= Beginning of Section =

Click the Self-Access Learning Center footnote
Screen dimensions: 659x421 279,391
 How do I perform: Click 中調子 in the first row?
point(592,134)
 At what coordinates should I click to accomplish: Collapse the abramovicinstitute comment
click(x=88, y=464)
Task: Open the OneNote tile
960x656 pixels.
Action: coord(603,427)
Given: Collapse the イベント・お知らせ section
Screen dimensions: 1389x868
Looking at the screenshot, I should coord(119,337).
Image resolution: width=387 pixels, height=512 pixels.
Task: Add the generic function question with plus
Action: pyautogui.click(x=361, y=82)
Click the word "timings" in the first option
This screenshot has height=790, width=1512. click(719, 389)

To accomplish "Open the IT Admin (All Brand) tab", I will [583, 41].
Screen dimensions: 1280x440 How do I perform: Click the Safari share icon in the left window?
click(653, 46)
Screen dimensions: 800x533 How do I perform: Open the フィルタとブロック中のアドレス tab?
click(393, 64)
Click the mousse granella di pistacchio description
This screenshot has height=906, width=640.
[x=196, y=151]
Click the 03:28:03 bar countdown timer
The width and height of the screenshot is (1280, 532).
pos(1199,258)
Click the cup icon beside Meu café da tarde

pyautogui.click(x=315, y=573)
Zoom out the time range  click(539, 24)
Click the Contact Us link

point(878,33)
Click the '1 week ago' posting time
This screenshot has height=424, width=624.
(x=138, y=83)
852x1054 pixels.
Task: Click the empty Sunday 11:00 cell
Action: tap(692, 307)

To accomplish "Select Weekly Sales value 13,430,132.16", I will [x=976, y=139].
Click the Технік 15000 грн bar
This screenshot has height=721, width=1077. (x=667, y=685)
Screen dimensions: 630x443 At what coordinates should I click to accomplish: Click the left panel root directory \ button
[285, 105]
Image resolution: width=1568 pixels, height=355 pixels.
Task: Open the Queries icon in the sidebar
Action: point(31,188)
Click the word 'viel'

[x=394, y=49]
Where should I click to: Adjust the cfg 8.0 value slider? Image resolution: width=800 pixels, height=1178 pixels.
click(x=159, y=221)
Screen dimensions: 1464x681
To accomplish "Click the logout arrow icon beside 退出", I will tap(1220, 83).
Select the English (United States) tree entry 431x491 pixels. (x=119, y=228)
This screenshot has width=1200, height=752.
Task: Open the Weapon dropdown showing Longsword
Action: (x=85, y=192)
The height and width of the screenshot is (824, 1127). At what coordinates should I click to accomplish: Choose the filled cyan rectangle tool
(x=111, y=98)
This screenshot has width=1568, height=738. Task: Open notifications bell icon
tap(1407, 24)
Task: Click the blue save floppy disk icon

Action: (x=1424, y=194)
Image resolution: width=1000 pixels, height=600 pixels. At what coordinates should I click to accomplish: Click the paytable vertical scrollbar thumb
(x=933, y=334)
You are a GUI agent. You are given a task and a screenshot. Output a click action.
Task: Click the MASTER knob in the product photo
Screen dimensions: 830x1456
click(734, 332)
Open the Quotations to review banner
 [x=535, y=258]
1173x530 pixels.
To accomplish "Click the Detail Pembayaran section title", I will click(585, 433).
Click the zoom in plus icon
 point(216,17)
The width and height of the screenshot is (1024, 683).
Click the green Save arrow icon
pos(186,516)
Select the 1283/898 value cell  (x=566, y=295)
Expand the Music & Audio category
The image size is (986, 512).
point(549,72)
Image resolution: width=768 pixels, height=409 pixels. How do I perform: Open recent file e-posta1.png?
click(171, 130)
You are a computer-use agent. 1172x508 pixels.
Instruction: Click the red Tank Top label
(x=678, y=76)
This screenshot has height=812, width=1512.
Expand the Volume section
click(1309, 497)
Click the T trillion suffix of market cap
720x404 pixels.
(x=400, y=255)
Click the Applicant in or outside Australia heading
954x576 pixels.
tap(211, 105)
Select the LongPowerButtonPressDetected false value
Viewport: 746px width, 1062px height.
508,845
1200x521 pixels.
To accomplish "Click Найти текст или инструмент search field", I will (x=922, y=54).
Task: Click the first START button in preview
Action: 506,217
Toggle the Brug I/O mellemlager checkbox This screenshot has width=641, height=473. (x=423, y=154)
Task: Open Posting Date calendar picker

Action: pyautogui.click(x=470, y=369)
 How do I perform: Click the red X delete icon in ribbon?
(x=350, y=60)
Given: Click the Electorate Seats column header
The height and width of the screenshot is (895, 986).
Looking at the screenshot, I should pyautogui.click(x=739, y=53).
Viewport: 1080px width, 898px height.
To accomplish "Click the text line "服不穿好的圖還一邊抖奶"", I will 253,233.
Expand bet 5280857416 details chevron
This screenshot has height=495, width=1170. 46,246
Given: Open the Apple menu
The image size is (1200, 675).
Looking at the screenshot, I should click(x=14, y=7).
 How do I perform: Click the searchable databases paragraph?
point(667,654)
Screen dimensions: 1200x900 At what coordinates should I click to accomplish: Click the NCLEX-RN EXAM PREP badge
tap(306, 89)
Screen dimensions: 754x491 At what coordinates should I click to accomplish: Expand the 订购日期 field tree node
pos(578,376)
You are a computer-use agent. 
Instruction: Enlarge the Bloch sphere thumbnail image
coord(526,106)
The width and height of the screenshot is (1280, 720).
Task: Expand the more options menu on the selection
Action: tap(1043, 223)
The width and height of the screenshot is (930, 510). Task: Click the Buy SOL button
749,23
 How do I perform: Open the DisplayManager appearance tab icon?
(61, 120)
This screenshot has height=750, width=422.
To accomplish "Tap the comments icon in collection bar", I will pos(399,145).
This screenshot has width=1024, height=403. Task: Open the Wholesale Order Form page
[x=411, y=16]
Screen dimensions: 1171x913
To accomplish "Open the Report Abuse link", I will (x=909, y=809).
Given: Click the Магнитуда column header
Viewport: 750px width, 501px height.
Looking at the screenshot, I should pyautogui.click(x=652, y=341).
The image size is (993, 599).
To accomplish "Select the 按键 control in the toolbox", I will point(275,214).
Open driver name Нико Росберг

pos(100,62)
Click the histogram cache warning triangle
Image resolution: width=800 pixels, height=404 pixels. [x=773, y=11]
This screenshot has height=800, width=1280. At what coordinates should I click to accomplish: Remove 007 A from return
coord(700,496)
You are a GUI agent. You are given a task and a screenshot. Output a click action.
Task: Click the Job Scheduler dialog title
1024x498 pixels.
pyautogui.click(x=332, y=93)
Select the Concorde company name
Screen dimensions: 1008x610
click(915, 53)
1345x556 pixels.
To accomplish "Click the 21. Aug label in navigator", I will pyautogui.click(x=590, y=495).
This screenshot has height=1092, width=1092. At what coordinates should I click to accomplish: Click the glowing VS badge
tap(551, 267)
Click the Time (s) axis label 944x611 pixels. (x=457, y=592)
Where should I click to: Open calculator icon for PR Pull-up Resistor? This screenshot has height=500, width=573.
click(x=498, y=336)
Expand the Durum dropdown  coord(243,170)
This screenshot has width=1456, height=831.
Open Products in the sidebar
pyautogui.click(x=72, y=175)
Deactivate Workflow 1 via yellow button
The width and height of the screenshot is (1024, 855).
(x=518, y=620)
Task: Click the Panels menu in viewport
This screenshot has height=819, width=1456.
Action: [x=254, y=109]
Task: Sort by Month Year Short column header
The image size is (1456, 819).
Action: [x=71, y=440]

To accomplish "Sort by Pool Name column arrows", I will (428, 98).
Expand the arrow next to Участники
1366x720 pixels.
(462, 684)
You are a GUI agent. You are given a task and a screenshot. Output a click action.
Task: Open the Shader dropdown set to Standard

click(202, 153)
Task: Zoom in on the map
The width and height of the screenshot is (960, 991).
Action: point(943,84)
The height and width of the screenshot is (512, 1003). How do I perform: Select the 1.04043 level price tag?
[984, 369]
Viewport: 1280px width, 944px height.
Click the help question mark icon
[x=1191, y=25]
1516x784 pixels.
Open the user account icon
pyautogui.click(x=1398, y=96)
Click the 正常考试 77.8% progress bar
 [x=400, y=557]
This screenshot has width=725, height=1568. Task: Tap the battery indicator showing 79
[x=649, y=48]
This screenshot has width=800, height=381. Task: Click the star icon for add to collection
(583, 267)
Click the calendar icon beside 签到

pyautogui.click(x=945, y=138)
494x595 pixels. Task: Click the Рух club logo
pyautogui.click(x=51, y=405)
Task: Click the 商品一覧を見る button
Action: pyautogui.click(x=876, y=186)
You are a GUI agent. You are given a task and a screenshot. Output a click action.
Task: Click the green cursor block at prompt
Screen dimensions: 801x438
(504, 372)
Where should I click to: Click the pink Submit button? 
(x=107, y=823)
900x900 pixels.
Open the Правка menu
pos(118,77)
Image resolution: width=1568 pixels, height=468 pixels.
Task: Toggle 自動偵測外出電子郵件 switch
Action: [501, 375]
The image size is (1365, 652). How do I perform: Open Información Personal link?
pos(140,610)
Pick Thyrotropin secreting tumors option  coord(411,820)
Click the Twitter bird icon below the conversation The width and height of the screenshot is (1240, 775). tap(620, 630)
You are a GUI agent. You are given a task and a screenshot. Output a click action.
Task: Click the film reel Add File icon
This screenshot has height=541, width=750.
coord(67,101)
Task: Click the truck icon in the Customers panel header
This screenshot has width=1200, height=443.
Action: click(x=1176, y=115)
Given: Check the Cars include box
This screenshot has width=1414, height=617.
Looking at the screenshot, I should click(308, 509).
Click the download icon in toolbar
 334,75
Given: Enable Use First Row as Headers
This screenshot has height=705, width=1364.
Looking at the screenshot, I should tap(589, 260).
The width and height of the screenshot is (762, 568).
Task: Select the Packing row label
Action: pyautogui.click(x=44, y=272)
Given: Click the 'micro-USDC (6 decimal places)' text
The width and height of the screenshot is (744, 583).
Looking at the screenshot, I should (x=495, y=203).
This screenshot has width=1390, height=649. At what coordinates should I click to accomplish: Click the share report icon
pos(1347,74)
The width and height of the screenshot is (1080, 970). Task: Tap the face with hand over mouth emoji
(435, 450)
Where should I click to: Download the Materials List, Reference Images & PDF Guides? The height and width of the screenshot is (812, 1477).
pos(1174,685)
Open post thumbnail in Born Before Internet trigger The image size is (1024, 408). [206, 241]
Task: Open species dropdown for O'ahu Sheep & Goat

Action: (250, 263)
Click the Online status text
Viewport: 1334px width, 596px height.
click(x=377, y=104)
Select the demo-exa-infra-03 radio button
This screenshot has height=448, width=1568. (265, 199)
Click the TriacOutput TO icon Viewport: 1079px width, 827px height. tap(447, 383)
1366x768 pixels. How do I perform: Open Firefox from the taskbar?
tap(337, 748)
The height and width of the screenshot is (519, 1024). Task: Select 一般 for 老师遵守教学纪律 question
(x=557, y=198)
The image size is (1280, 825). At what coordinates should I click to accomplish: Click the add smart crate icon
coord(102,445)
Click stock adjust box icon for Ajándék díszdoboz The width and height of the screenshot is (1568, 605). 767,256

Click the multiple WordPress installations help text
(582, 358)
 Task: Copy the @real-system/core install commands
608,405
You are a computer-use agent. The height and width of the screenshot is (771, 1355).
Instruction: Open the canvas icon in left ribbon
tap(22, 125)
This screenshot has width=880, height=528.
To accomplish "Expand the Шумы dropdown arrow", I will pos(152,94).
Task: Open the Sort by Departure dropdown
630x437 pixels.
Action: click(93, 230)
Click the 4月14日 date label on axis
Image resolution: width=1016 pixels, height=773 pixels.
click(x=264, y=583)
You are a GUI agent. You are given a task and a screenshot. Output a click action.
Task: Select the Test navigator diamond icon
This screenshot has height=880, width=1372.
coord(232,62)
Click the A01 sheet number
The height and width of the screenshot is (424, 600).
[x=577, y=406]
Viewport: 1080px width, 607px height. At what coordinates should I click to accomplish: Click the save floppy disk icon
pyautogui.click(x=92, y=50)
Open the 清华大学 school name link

= End of Section =

After locating the line above that contains "The height and width of the screenshot is (519, 1024).", write out that line and every later one exactly, through the last line of the material, and nothing else.

EXERCISE ANSWER:
The height and width of the screenshot is (519, 1024). Task: Select 一般 for 老师遵守教学纪律 question
(x=557, y=198)
The image size is (1280, 825). At what coordinates should I click to accomplish: Click the add smart crate icon
coord(102,445)
Click stock adjust box icon for Ajándék díszdoboz The width and height of the screenshot is (1568, 605). 767,256

Click the multiple WordPress installations help text
(582, 358)
 Task: Copy the @real-system/core install commands
608,405
You are a computer-use agent. The height and width of the screenshot is (771, 1355).
Instruction: Open the canvas icon in left ribbon
tap(22, 125)
This screenshot has width=880, height=528.
To accomplish "Expand the Шумы dropdown arrow", I will pos(152,94).
Task: Open the Sort by Departure dropdown
630x437 pixels.
Action: click(93, 230)
Click the 4月14日 date label on axis
Image resolution: width=1016 pixels, height=773 pixels.
click(x=264, y=583)
You are a GUI agent. You are given a task and a screenshot. Output a click action.
Task: Select the Test navigator diamond icon
This screenshot has height=880, width=1372.
coord(232,62)
Click the A01 sheet number
The height and width of the screenshot is (424, 600).
[x=577, y=406]
Viewport: 1080px width, 607px height. At what coordinates should I click to accomplish: Click the save floppy disk icon
pyautogui.click(x=92, y=50)
Open the 清华大学 school name link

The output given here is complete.